JAKARTA, KOMPAS.com- Pusat Pelaporan dan Analisis Transaksi Keuangan (PPATK) pernah memberikan data transaksi keuangan mencurigakan atas nama istri dari Sekretaris Mahkamah Agung Nurhadi kepada Kejaksaan Agung. Namun, hingga kini belum diketahui tindak lanjut dari laporan tersebut.
"Kami pernah temukan rekening atas nama istrinya, sudah kami kirim ke Kejaksaan pada 2010," ujar Ketua PPATK M Yusuf saat ditemui di Gedung Lemhanas, Jakarta, Sabtu (28/5/2016).
Menurut Yusuf, PPATK belum mendapat laporan terkait penyerahan data transaksi keuangan tersebut. Ia juga tidak bisa memastikan apakah ada tindak pidana yang diketahui lewat data transaksi itu.
"Nah, progresnya itu kami belum pernah terima dari Kejaksaan," kata Yusuf.
Yusuf mengatakan, beberapa waktu lalu giliran Komisi Pemberantasan Korupsi (KPK) yang meminta data transaksi keuangan Nurhadi. Permintaan tersebut dilakukan setelah KPK menangkap tangan panitera Pengadilan Negeri Jakarta Pusat.
Nurhadi juga diduga mengetahui perkara suap yang melibatkan panitera Pengadilan Negeri Jakarta Pusat. Ia pun telah dicegah agar tidak bepergian ke luar negeri.
Kasus ini bermula dari operasi tangkap tangan KPK terhadap Panitera Pengadilan Negeri Jakarta Pusat Edy Nasution dan pihak swasta bernama Doddy Ariyanto Supeno. Keduanya telah ditetapkan sebagai tersangka selaku pemberi dan penerima suap.
Uang sebesar Rp50 juta yang disita dalam operasi tangkap tangan tersebut diduga terkait pengajuan peninjauan kembali (PK), dua perusahaan swasta yang sedang berperkara di PN Jakarta Pusat.
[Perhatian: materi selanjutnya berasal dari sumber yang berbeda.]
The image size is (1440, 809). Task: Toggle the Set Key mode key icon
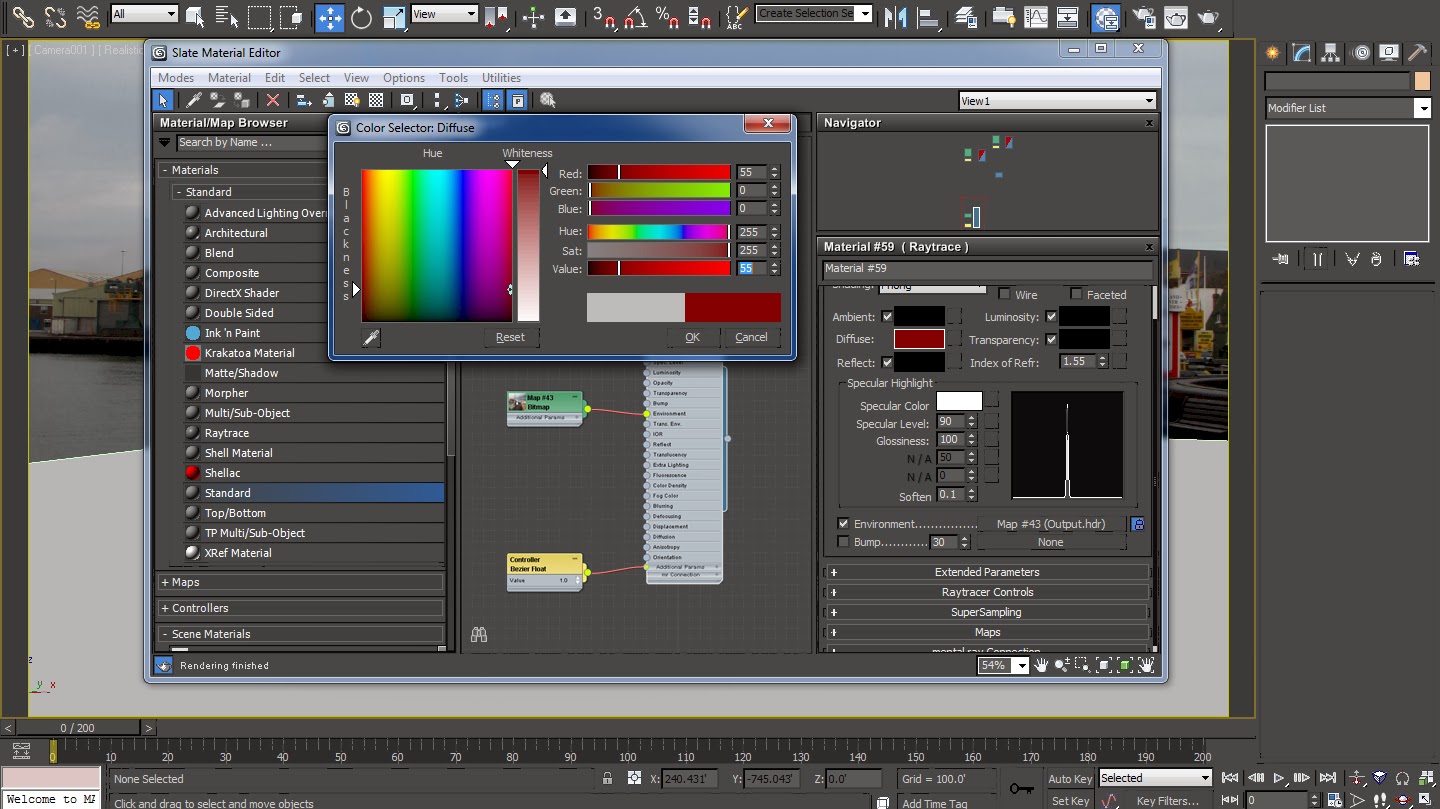pyautogui.click(x=1021, y=788)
Dalam kasus ini, KPK juga telah menyita uang sebesar Rp1,7 miliar di kediaman milik Nurhadi di Jalan Hang Lekir, Kebayoran Baru, Jakarta. Uang dalam jumlah tersebut ditemukan dalam berbagai pecahan mata uang asing. KPK menduga uang tersebut terkait dengan perkara hukum yang sedang ditelusuri di PN Jakpus.